Korantangerang.com – Perempuan berbusana muslimah ini berlatar belakang pendidikan terhitung banyak, menimba ilmu dari empat perguruan tinggi. Coba saja hitung, S-1 bahasa Arab dari Insitut Agama Islam Negeri (IAIN) Yogyakarta, D-3 matematika dari Universitas Nasional Surakarta (Surakarta), lalu S-1 pendidikan matematika dari Univeristas Siliwangi (Bandung) dan S-2 ulumul Quran dari Pendidikan Tinggi Ilmu Alquran (Jakarta).
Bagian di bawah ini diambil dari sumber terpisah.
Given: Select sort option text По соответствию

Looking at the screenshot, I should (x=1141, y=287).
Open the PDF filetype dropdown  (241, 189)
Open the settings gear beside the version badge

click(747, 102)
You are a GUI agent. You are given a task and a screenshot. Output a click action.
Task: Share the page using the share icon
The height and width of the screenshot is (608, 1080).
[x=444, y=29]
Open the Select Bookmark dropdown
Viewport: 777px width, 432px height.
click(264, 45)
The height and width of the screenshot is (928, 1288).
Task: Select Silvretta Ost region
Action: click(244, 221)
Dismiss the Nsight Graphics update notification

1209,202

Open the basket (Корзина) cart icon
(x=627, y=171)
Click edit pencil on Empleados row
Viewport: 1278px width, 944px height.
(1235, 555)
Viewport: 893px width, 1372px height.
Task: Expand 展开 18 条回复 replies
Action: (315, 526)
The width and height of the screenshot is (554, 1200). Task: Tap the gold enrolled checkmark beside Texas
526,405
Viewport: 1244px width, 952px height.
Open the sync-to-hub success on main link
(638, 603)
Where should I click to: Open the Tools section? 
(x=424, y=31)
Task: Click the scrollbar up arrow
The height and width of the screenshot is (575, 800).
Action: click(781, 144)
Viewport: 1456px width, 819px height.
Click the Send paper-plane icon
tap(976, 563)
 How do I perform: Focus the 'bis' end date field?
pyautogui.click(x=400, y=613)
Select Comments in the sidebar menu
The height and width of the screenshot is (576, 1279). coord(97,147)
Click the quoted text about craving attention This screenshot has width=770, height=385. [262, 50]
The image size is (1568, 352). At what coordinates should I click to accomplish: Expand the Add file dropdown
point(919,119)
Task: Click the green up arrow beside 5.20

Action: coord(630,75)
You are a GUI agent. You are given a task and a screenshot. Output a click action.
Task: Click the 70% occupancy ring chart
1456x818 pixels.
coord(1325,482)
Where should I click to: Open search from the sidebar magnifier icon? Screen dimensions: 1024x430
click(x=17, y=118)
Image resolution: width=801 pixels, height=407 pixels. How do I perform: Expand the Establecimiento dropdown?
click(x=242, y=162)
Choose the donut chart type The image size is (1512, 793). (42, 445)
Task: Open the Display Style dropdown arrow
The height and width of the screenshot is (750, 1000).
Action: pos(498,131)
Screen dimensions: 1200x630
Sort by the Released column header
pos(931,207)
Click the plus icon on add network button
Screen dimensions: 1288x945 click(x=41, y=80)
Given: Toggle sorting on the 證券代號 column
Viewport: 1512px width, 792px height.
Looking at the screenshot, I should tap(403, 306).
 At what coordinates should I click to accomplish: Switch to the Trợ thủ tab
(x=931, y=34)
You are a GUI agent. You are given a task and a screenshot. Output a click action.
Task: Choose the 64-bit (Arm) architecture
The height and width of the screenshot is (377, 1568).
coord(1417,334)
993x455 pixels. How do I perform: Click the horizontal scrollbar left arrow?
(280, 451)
Belum lagi nanti ke jenjang S-3.
Kira-kira, perempuan bernama Hajjah Ida Jahidatul Falah itu kini bekerja dimana?. Jadi dosen ilmu tafsir atau jadi guru matematika atau guru bahasa Arab?. Bukan, ibu hajjah ini jadi anggota KPU Pandeglang, malah dua kali masa jabatan (2008- 2013 dan 2013 – 2018).
Lalu, kira-kira, hobi atau kesukaannya apa?. Membaca atau menulis?. Bukan!, ternyata hobinya berkebun. Entahlah, apa kaitannya antara bahasa Arab, matematika, dan berkebun. Tetapi yang jelas, ada satu ayat Alquran yag menyebut kebun atau ladang, “nisaa-ukum harstun lakum…”, terjemahannya, “Isteri-isterimu adalah (seperti) tanah tempat kamu bercocok tanam… (2 : 223).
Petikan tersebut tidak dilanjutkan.